I held Rahela and paced the living room. The yelling seeped through our shared wall.

“I’m tired of waiting. I’m tired of you telling me to wait,” my mother said.

“What do you want me to say? We have no other choice except to see if the medicine works.”

“It’s not working. We need to go.”

“We can’t get visas if we’re a flight risk.”

“We have steady jobs. We have a flat.”

“The city is burning, Dijana. We’re a flight risk.”

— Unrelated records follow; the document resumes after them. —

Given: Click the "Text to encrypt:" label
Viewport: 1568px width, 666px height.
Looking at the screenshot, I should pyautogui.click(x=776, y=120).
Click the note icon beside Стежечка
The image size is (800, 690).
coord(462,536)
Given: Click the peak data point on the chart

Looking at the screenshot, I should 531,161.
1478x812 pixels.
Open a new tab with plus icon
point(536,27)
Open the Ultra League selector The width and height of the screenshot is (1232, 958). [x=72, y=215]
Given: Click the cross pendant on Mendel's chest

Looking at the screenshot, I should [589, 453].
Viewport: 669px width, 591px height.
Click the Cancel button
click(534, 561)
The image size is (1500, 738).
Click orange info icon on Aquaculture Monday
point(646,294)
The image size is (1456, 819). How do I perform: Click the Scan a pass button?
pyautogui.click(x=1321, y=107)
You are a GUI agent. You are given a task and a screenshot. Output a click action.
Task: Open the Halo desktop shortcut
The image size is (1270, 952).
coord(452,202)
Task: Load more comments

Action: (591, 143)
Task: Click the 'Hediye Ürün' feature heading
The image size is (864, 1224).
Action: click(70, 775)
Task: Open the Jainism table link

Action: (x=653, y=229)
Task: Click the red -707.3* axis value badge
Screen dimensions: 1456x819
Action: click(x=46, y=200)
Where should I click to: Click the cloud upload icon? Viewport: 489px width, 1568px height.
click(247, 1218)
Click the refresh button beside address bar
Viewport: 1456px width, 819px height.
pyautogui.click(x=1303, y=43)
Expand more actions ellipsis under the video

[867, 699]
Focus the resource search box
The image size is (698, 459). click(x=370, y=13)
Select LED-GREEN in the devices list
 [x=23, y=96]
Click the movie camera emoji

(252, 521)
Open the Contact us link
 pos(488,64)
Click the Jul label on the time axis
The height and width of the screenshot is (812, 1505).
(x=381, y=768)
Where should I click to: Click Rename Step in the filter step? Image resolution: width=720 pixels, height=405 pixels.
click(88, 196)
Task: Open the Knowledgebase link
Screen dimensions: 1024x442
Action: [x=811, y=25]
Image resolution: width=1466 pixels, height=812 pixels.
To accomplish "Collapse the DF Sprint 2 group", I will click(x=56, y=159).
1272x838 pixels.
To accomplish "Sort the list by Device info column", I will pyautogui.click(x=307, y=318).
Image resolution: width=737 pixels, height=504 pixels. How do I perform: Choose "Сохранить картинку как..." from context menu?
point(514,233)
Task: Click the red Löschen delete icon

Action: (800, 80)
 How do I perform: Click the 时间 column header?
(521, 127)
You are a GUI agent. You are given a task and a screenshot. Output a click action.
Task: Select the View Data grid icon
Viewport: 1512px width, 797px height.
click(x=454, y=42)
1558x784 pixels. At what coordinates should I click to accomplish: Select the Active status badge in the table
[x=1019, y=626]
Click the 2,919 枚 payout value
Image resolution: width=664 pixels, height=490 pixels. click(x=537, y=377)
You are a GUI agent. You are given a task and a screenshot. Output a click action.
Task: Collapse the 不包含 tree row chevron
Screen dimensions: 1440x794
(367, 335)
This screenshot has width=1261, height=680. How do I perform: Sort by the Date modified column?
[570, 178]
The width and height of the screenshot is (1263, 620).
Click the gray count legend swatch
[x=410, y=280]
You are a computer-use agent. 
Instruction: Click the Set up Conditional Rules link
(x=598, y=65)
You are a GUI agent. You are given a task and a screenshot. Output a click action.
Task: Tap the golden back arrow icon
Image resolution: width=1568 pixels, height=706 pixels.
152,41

One of them was banging things around on the desk. “Besides,” my father said after a while. “I’ve already applied. For all of us.” I only vaguely understood the rules of passports and visas, what an attempt at obtaining them implied, but I knew better than to interrupt an argument. Instead I wrapped Rahela in an extra blanket, tugged at the doors still fortified with a double layer of X tape, and escaped out onto the balcony. The view from nine stories up spanned most of the city. A cluster of skyscrapers on the far right was a representative sampling of Zagreb’s more modern, uglier architecture. They were the Bra?a Domany towers, though no one seemed to know any Domany brothers or why they had apartment buildings named in their honor. The complex housed so many people it was a citywide joke that if you couldn’t track down an acquaintance, sending a letter in the general direction of the towers would suffice.

On the left, the twin peaks of Zagreb Katedrala stretched taller than all the surrounding buildings. I couldn’t remember a time when the cathedral wasn’t at least partly swathed in scaffolding and tarps, but that only added to its sense of majesty, its wounds a physical manifestation of the sorrows and confessions of the city. In nights before the war, two spotlights lit the stone towers in dual rushes of warm gold. Now, with the lights quelled in anticipation of a blackout, it was difficult to pinpoint the boundary between the spires and the night sky.

The hint of smoke still hung in the air, but the cloud over the upper town was slowly receding. I lay down on my back, pushed my legs between the metal slats of the railing, and hugged Rahela to my chest. She was awake but quieter now. Being out on the balcony always made me feel better when I was upset, and I wondered if she felt that, too.

After a while my mother called me back inside, scolding me for taking Rahela out in the cold. I tried to think of my mother the way she was before my sister was born, whether she had always been annoyed with me, but found it difficult to remember a life that did not revolve around a crying baby. “You’ve gotta get better,” I whispered to my sister. I wanted it as much for myself as for her, and felt guilty when I realized it.